Central Oregon is the epicenter of western junipers, Juniperus occidentalis.
In parts of central Oregon, western junipers extend for many miles/kilometers and are the only type of tree that grows there. The tree is barely present in Washington and absent in British Columbia.
In the Pacific NW, there are three species of juniper that attain "tree" size:
western juniper, Juniperus occidentalis, in high, dry, semi-arid deserts
Rocky Mountain juniper, Juniperus scopulorum, mainly on dry inland mountains
seaside juniper, Juniperus maritima, within sight of the Salish Sea
Apart from location, a telltale sign for distinguishing these species is barnacle-like glands that are abundant on the scales of western juniper. On Rocky Mountain juniper and seaside juniper, glands like this are either absent or inconspicuous.
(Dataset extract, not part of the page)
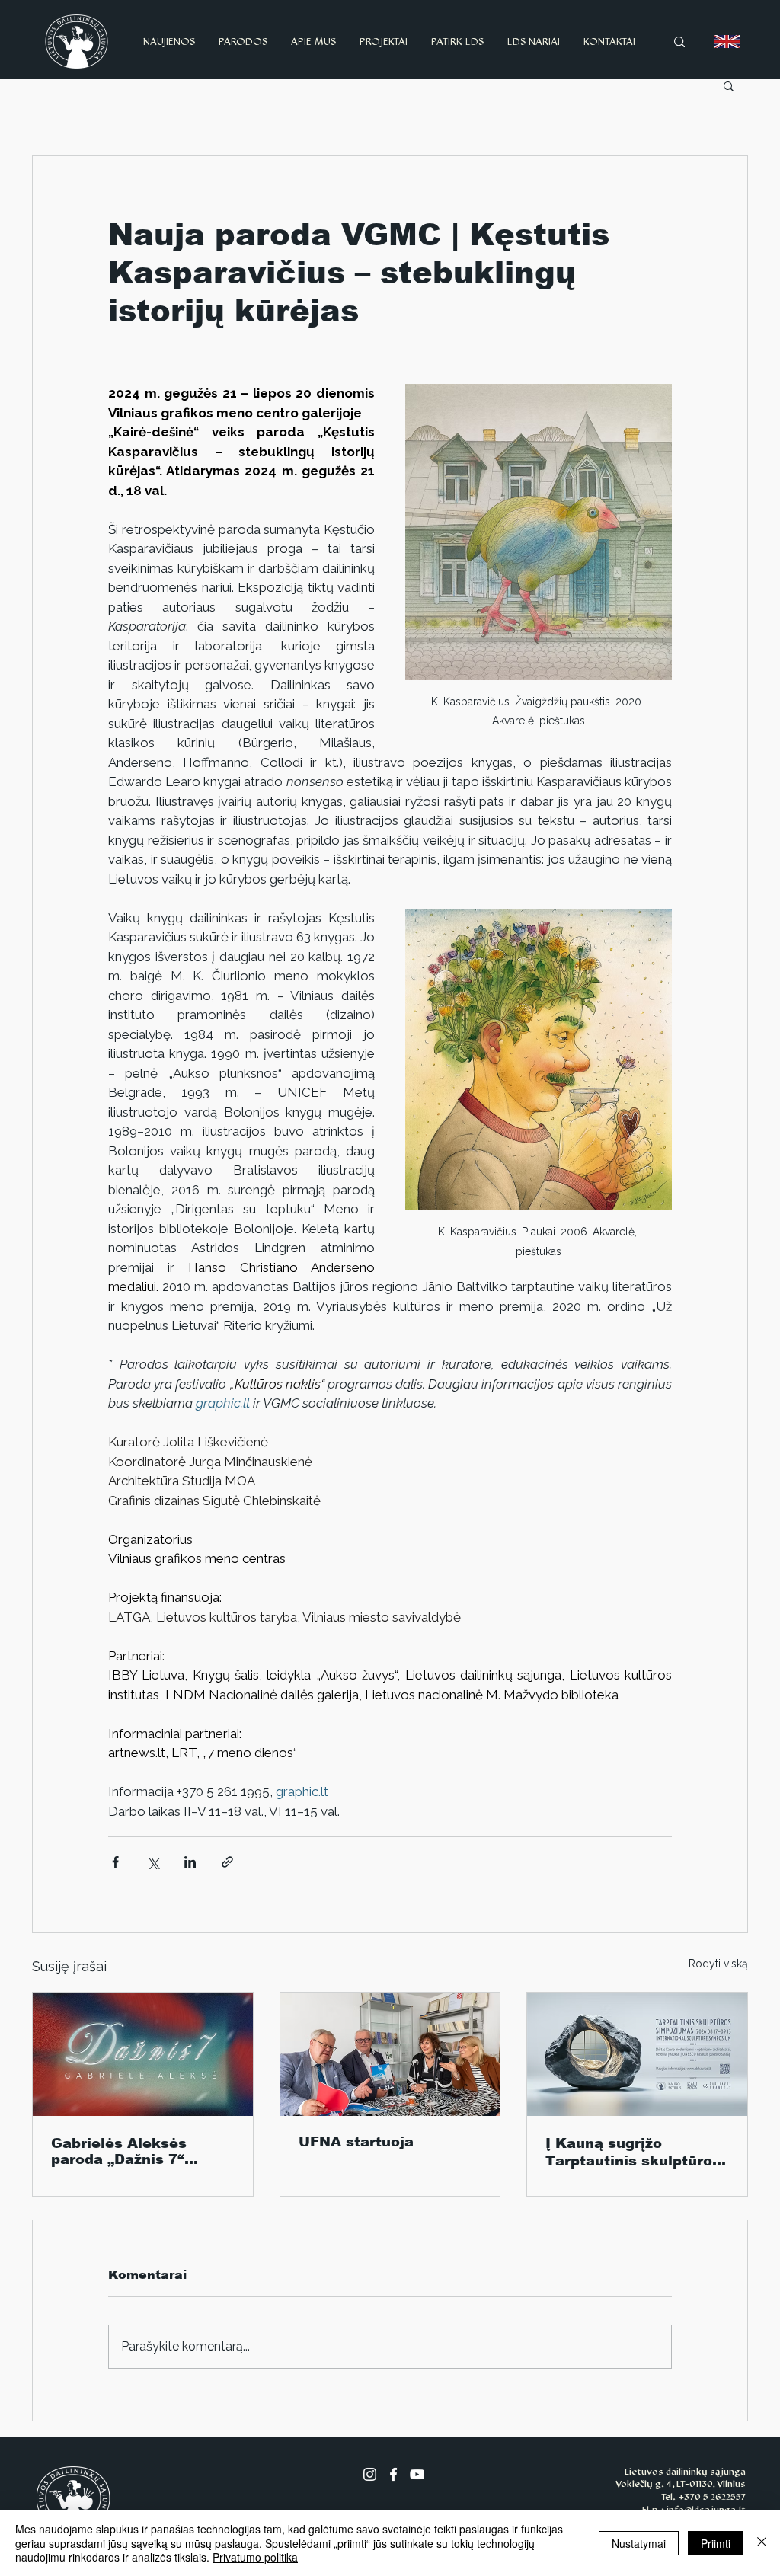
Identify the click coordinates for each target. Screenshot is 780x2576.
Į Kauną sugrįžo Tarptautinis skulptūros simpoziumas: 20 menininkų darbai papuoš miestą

All junipers are conifers, meaning that the seeds grow in cones. But juniper cones bear little resemblance to pine cones. Instead, they look more like small blueberries.
These cones are called "juniper berries" and contain usually 1 to 3 seeds each.
Gin is made from juniper berries (plus neutral agricultural alcohol).
Recently, distilleries have sprung up in central Oregon that produce gin from locally picked juniper berries.
The label on this bottle of Oregon gin reads:
Central Oregon is home to one of the largest Juniper forests in the United States, so it's no wonder we're big Gin fans. We pick fresh Juniper berries right off our local trees and use them to flavor our tasty Gin. We also add other botanicals to produce our uniquely flavored Gin. ...
I can vouch that central Oregon gin is tasty, either straight or in cocktails.